Golden Oldies: Corporate responsibility
by Miki Saxon
Poking through 14+ years of posts I find information that’s as useful now as when it was written.
Golden Oldies is a collection of the most relevant and timeless posts during that time.
Jack Welch died recently and Jeff Immelt is also gone from GE, but at the time, they were a good example of two sides of corporate responsibility — one who talked and the other who walked.
Read other Golden Oldies here.
If you’re a long-term reader you’ll know that I’m not a big fan of Jack Welch, while I am of Jeff Imelt—two guys with very different MAP.
Knowledge@Wharton made this comment as background in describing what Judy Hu, global executive director for advertising and branding, is doing to publicize the “new” GE.
Since becoming boss in 2001 — just a few days before September 11 — Immelt has aimed to make GE not only an innovator but also an environmental leader. In doing that, he has broken with his predecessor, Jack Welch, but also, in some ways, taken the company back to its roots. Thomas Edison, inventor of the light bulb and the phonograph, started GE in the late 1800s. More recently, under the combative, controversial Welch, it came to be known for operational excellence and a brassy pugnacity.

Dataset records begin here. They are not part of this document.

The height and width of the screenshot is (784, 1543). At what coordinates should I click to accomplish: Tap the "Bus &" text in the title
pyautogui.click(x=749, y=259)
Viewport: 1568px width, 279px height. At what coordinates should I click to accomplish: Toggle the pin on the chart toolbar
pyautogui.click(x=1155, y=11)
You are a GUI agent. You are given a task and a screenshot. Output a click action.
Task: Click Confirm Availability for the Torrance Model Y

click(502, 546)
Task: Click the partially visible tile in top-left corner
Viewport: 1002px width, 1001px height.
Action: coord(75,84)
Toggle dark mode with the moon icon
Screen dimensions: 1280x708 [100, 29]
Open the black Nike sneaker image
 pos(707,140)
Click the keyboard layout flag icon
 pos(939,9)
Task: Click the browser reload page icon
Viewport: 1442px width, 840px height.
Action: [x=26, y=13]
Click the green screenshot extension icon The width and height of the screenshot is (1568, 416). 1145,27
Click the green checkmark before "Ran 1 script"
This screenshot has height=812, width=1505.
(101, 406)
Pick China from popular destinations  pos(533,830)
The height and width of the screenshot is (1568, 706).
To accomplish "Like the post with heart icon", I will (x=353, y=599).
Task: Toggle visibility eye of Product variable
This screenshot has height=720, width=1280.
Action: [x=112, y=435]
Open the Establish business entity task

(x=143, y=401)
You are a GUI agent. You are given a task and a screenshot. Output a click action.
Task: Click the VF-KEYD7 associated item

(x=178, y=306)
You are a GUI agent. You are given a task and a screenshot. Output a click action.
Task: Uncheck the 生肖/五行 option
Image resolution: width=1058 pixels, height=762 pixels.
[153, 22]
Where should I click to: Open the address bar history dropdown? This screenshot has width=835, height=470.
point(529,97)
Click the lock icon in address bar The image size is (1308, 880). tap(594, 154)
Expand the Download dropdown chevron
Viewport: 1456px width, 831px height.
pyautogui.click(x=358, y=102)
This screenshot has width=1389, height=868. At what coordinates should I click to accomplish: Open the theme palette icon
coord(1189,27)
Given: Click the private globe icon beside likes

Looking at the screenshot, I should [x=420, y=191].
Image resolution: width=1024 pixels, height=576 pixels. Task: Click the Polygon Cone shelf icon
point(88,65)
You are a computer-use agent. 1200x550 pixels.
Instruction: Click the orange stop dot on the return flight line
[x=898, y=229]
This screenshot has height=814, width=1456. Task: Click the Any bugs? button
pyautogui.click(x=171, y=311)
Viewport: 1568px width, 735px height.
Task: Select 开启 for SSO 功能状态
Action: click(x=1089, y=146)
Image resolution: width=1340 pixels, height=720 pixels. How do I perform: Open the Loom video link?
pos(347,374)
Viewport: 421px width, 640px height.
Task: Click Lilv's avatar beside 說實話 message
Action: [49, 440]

Welch famously declared that GE would have to be no. 1 or 2 in every line of business in which it competed and would ditch divisions where it wasn’t. And he battled state and federal regulators for years over their order that GE clean up carcinogenic waste that its factories had dumped into New York’s Hudson River. Under Immelt, the company hammered out an agreement to dredge the still-polluted river bottom. “Jeff said, ‘We’re going to fix that and move forward,’”
I find this ironically amusing after reading various articles where Welch was talking about corporate responsibility.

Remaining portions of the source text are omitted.